Text:
►

Edrica Huws (12 January 1907 – 10 June 1999) was a textile artist. Her father, Thomas Tyrwhitt, was an architect who also worked with watercolors and engravings. She is also the mother of Welsh historian Daniel Huws.

== Early life ==
Born in London, and attending St. Pauls Girls' School, she eventually married Welsh draftsman and architect, Richard Huws in 1931, before moving to Talwrn, a village on the Isle of Anglesey, to raise their four children.

== Adulthood ==
Edrica Huws trained as an artist at the Chelsea School of Art and earned an ARCA diploma at the Royal College of Art in London, developing her own technique for creating art works using fibre patchwork. Although Edrica stopped producing patchwork art to concentrate on raising her children, she collected pieces of fabric over the years, to be used when she could return to her practice.

◄

Raw data:
►

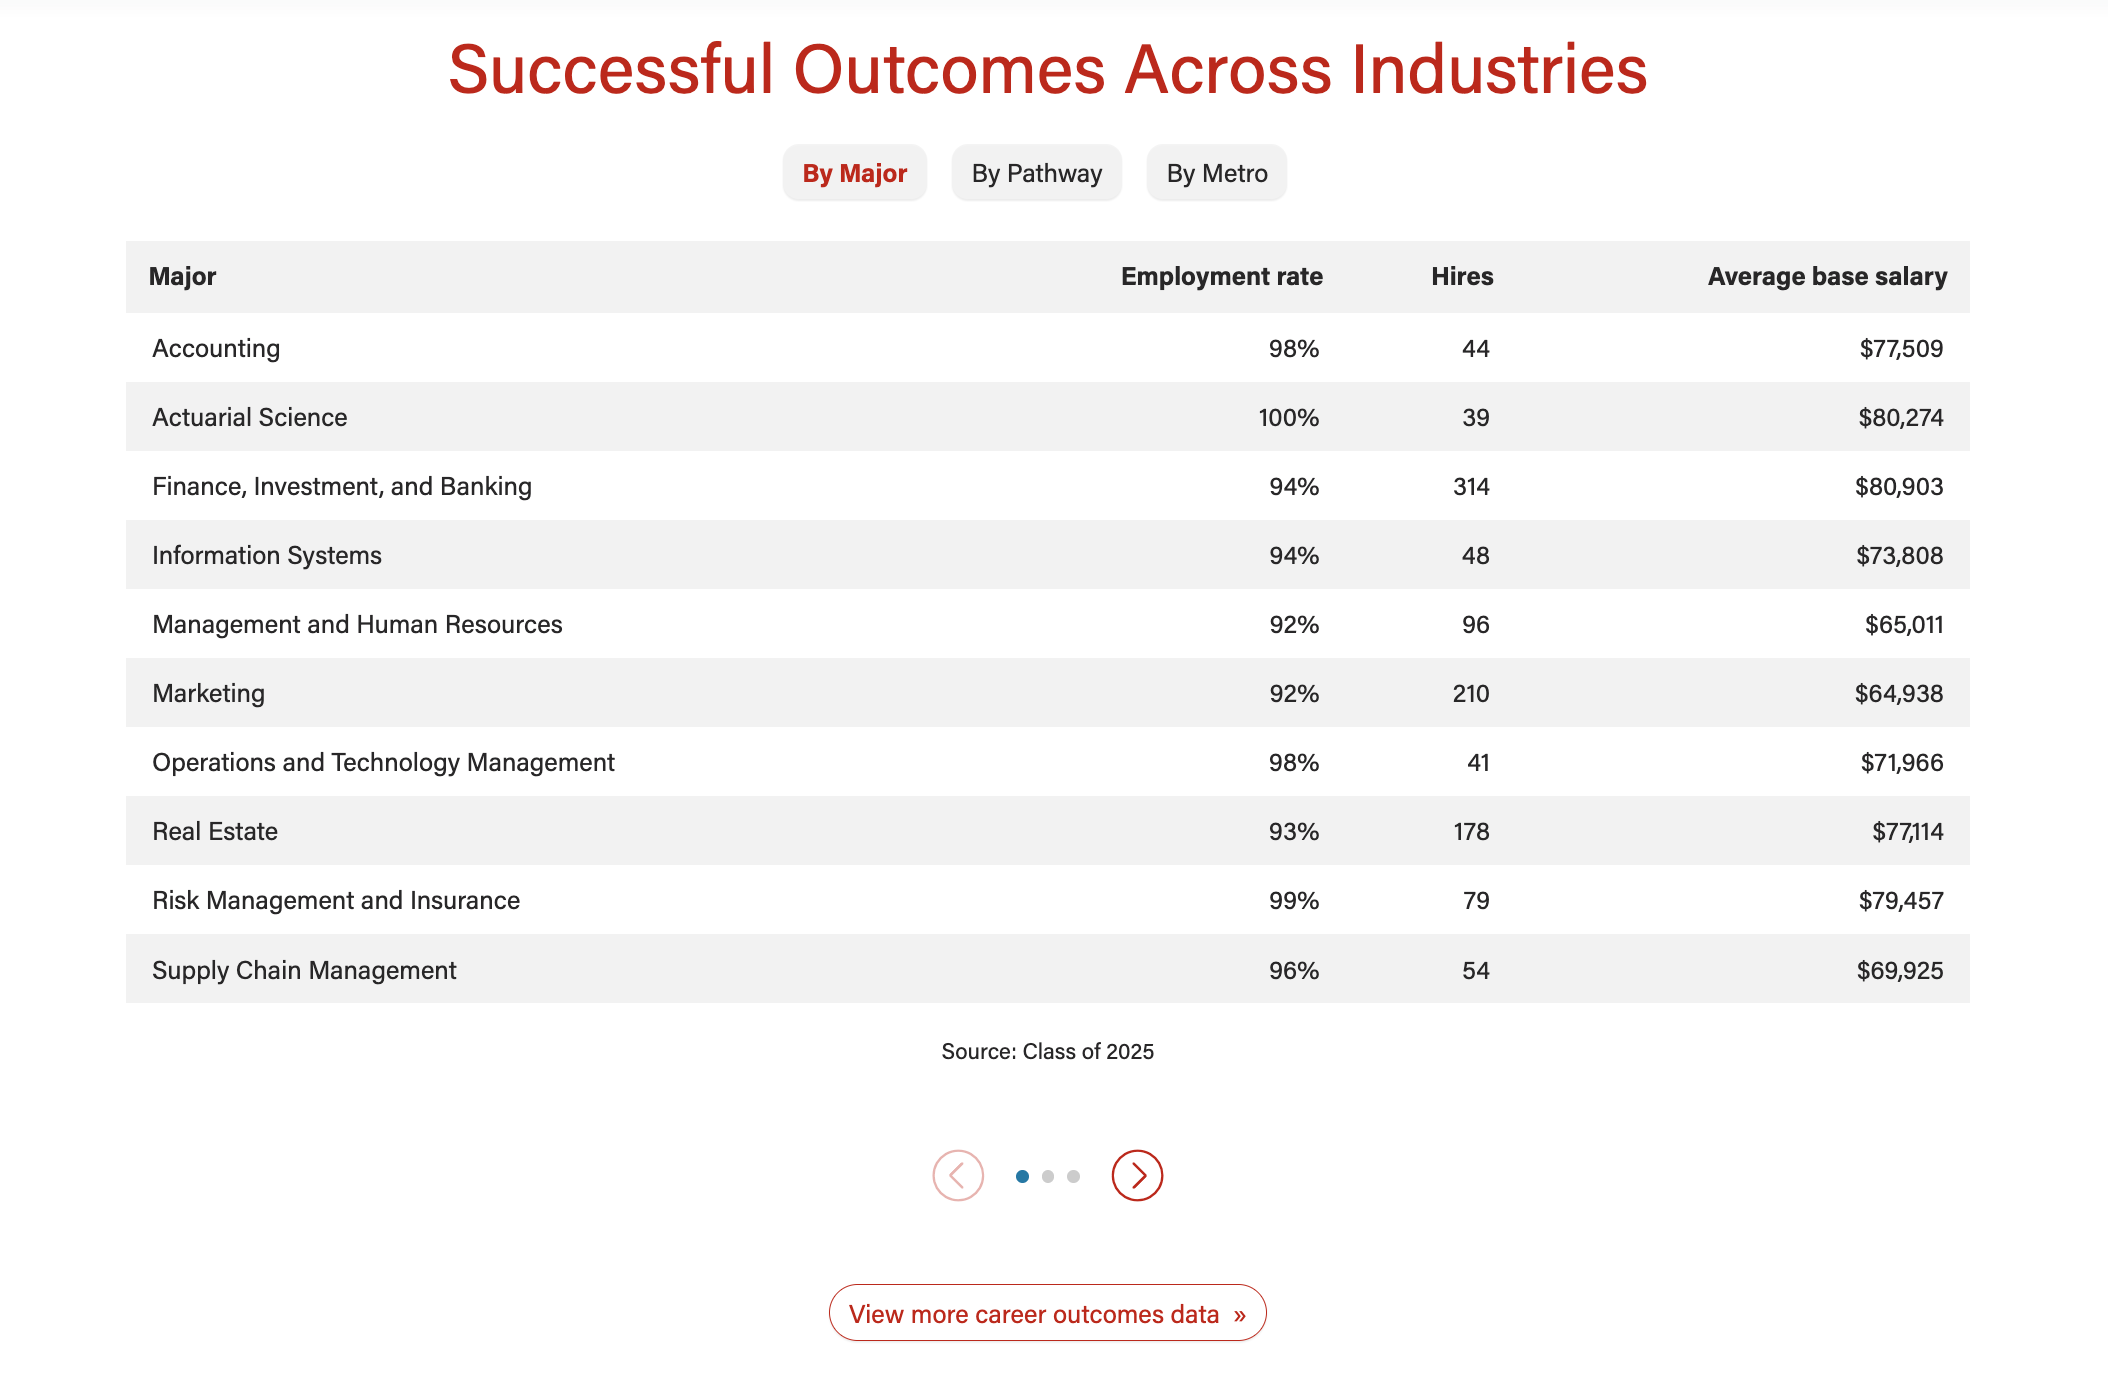Switch to the By Pathway tab
The height and width of the screenshot is (1378, 2108).
[1036, 173]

◄

Exercise tasks:
a – According to the biography of Edrica Huws, why did she keep collecting pieces of fabric while she was not making patchwork art? Answer in one to three sentences.
b – In the biography of Edrica Huws, where did she earn her ARCA diploma?
c – Continue the biography of Edrica Huws from its last sentence.

Answer set:
a – She had stopped producing patchwork art to concentrate on raising her children. She collected the fabric over the years so she could use it when she returned to her practice.

b – At the Royal College of Art in London.

c –
Before returning to fibre patchwork, Edrica wrote poetry, with multiple pieces being published in popular magazines of the time, such as, The Times Literary Supplement and The Listner.

== Achievements ==
After completing studies at the Royal College of Art, Edrica was commissioned to paint a series of panels inside the building of St. Mary's Church in South Benfleet.

Edrica was 51 when she began her first large patchwork of a greenhouse which took a year to produce.^{[3]} She eventually was able to complete an average sized patchwork in about a month.

Following the death of her husband she moved to Paris and continued to work into her 70s and 80s. In 1982, she had her first exhibition at the Le Bleu du Ciel gallery in Vélzelay, France. Also in 1982, a bilingual Japanese/English book of her artwork, Edrica Huws: Patchwork Pictures, was published. Edrica's first exhibition at Ginza Shiseido gallery in Tokyo followed a year later. This resulted in Edrica becoming a household name in the respective countries.

A collection of poems written between 1943 and 1953, were published in a booklet, Poems, printed in 1994 by Embers Handpress, Rhiwargor.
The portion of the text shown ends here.